We lost a pregnancy this summer. It was very early on. I know people who have had it a lot worse. That is something you can always say.

Carrots and onions

It started to go wrong on a very warm Sunday in July. I was sitting in the garden at an old kitchen table and chairs we’d bought on DoneDeal and painted bright blue. I’d gotten quite green-fingered, so all around me were carrots and onions and mint that had grown like mad in the heat. Paul was at work and Dad was visiting. When I realised what was happening, I asked Dad to leave because he cries if his daughters cry. So he tried to leave, but his car wouldn’t start. I don’t know how much time passed before I realised he was still sitting in the driveway.

Nothing about the short-lived pregnancy was textbook, and it required a day in the Rotunda to end it. There were three empty beds in our ward. It was an early start so, only sort of joking, I said to Paul, “Sure throw yourself into one and have a snooze.” The nurse said, “We wouldn’t know what to do with a man in a bed around here.”

When I go into theatre, he goes for some tea. I come around in a recovery room with women who’ve had emergency caesareans. The nurse warned me I might wake up to babies in the room. When I was offered more morphine, I said yes. When I came back to the ward, Paul was waiting, and to see his face was the loveliest thing in the world.

I told some people what happened. For me, it was not something I needed to be silent about. But there is something about this particular conversation: there is no good place for it.

My WhatsApp is filled with pictures of babies; gorgeous crumpled creatures with shocks of hair, or huge searching eyes.

I find myself standing here, wanting to be over there.

Even though here is a good place too, with a man who plays guitar on the sofa, and a dog who sleeps on your lap.

I bought this house 10 years ago and moved out thinking it was a huge mistake, but when the rent on a one-bed became more than a mortgage, we were thankful for it and moved back in.

I told the therapist I was worried about moving backwards.

Hanging baskets

But the truth is, this summer the hanging baskets in the back garden were heavy with flowers, before the greenfly came. The Luas went in nearby, they’ve resurfaced the potholed road, and everyone is a bit nicer to each other now.
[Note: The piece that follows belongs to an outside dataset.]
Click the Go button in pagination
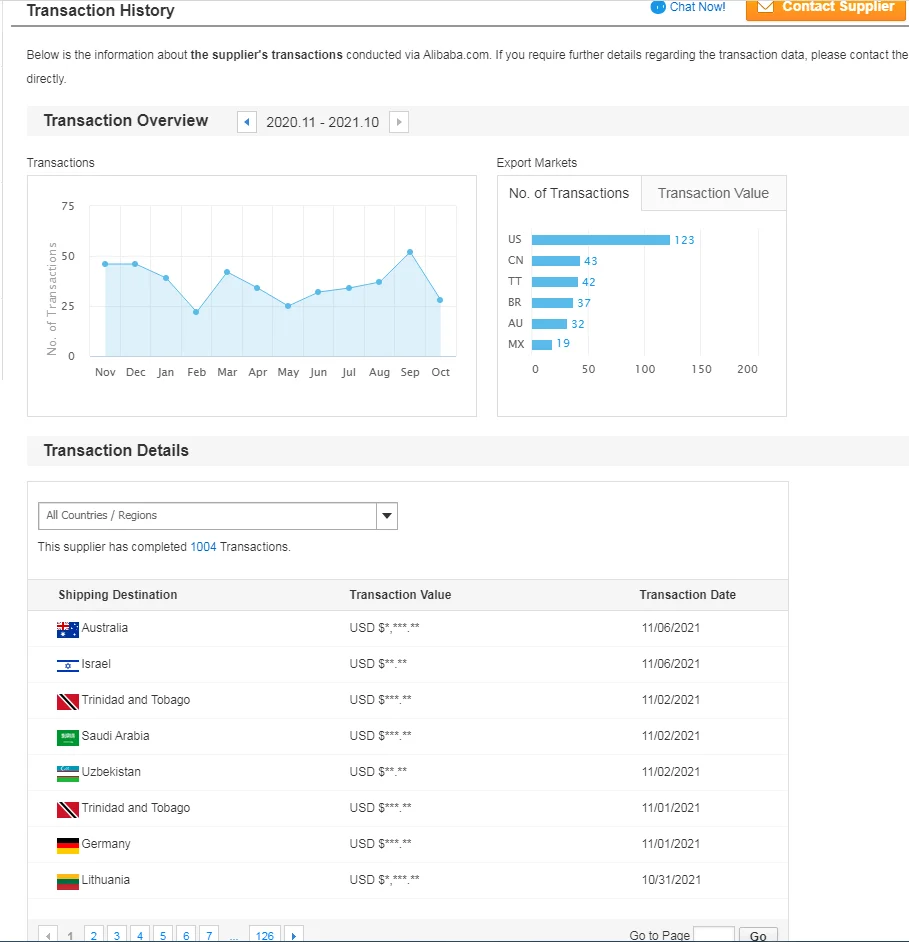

We are people who care too much about their dog, and when we walk her in the evenings we meet others like us and have hairdresser conversations about holidays and renovations.

It’s now the house that I left to get married on a Friday morning, and it’s the house where I’ve danced in the kitchen with my husband because he is a sap like me, thank God. When we lit the first fire last winter, the room filled with smoke. Paul found an old skeleton of a crow in the chimney, shiny and silvered by heat and it looked oddly like treasure.

We prided ourselves all summer on never being without mirth; I joked about losing the baby weight, we wondered about the whereabouts of the phantom baby. We became whispery comedians in waiting rooms. But it still feels like my body is in a faraway place and I want it to come home.

So it was because the therapist said that relaxing is so important that I found myself in the acupuncturist’s, looking down at the dome of my needle-covered Hellraiser belly. She says I am full of damp, a weakness in my system I was born with. It feels nice to be absolved of responsibility. She puts a little heat lamp over my feet, “Cold feet, cold womb!” She puts another needle in the centre of my forehead, “Amputate the mind!”

Mostly, she is very kind.

Paul is in another room, getting his bad back cracked into shape. An hour later, we both stagger out into reception, unravelled and laughing at each other’s glazed eyes and crumpled faces.